Plot: As the world has gone through some drastic, inexplicable changes, Thorold Stone (Jeff Fahey) finds himself in the middle of all the chaos. He is an officer of the law, so he is tasked to hunt down the Christians accused of all kinds of terrorist acts in recent days, but he has more than the law on his mind. Stone is also desperate to find his family, as he was separated when the mass disappearances happened and he has struggled to cope in the wake of those events. When he and his partner discover a group of Christian in hiding, one of the worshipers gives him a mysterious disk, but before he can even think about anything, Stone finds himself under fire from non-Christians that storm the location. His partner is shot down and he is left for dead, but he survives and is framed for his partner’s murder. Can Stone survive long enough to uncover what the disk holds and can it help him clear his name?
Entertainment Value: Revelation is the second installment in a four movie series that deals with the rapture and rise of the Antichrist, with an obvious and heavy handed religious propaganda style approach. The first film was Apocalypse and while this sequel is a significant improvement over the original, it still fails to spark much in terms of even b movie level entertainment. The tone shifts from a dialogue driven drama to more of a thriller at times, but the pace remains rather slow and despite the improvements, the story leaves a lot to be desired. I assume those with similar religious views will enjoy the narrative more than others, but even then the weak script and mediocre performances are likely to lessen the impact. Although some of these religious movies can be dialed up and offer unintentional or b movie style vibes, that isn’t the case here. The tone is always serious and the approach is restrained, which means aside from the heavy handed religion involved, never goes too over the top. Again, Revelation is a marked step up from Apocalypse, but the movie still stalls out and fails to work as either a serious drama or a humorous b movie. So unless your interest is related to the religious content or you are just a big Jeff Fahey fan, this one is hard to recommend.
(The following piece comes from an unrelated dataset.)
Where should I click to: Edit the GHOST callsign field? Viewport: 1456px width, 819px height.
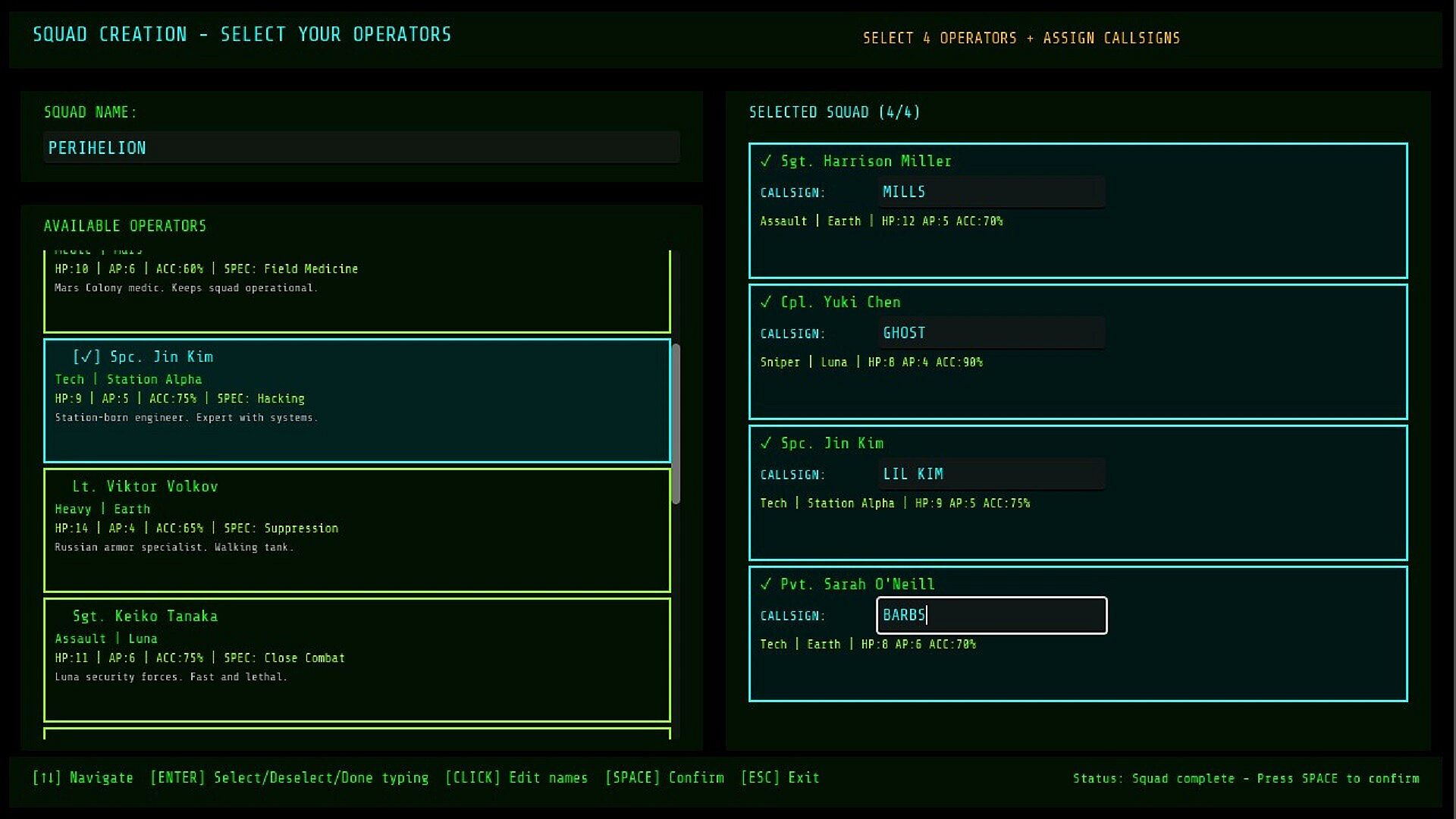(990, 333)
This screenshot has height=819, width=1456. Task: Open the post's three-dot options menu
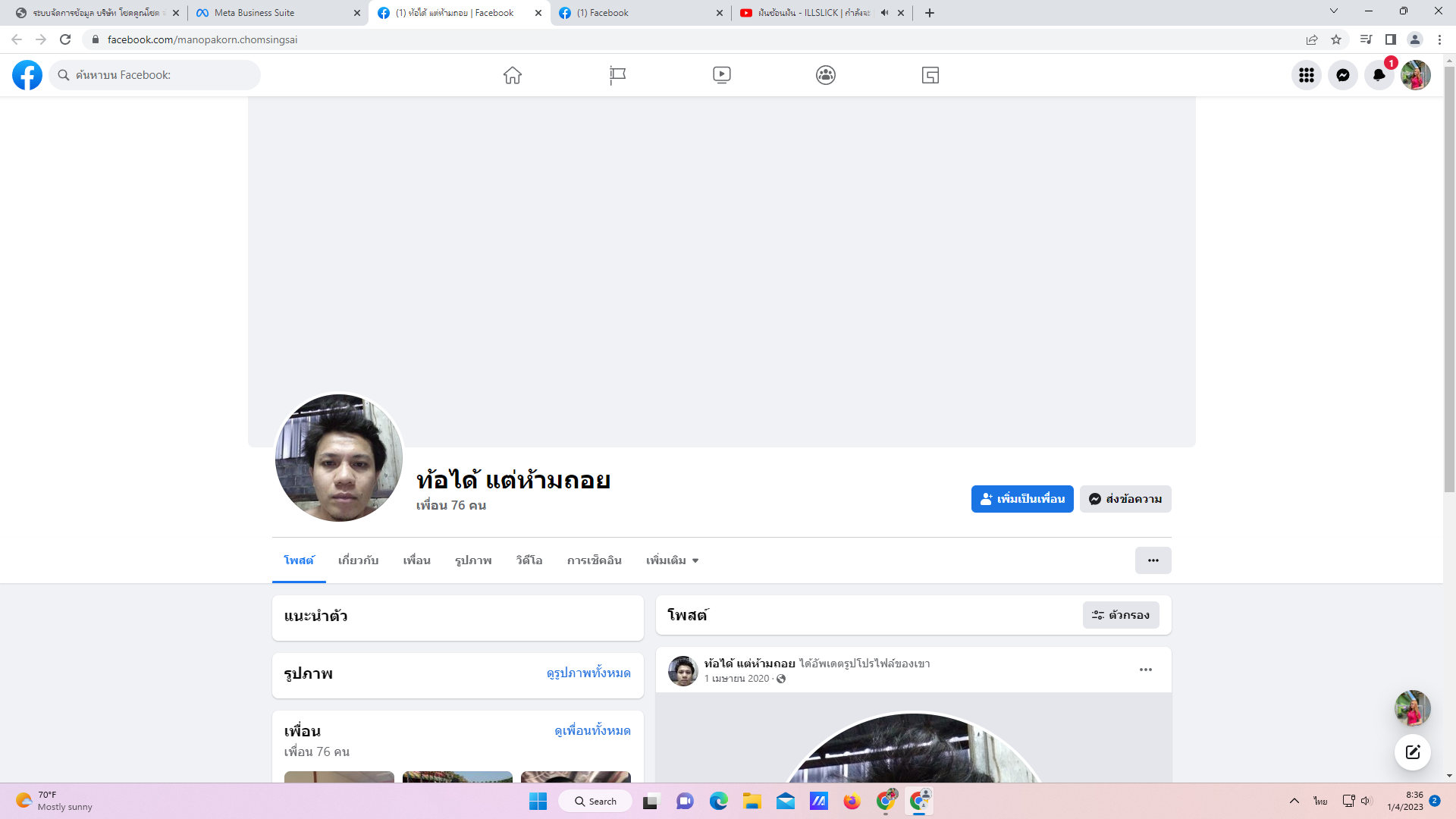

Most of the cast from Apocalypse wasn’t brought back for Revelation, but the series’ lone connecting thread is here, in performer Leigh Lewis. Her role is put on the back burner to an extent in this sequel, but her narrative thread is continued and she would remain an important presence as the series rolled on. But now that the series seemed to have gotten more budget resources and pulled in some famous faces, Lewis does see her time reduced, at least until the final picture. Even so, her presence helps tie the movies together and that is a welcome element. The lead in this one belongs to Jeff Fahey, who turns in a forgettable, but competent performance. The blame for the run of the mill work rests mostly on the material, as Fahey isn’t given a lot of chances to shine, but he does what he can. He provides a capable lead, even held back the script, which the original movie sorely lacked. The cast also includes Carol Alt, Nick Mancuso, Patrick Gallagher, and Tony Nappo.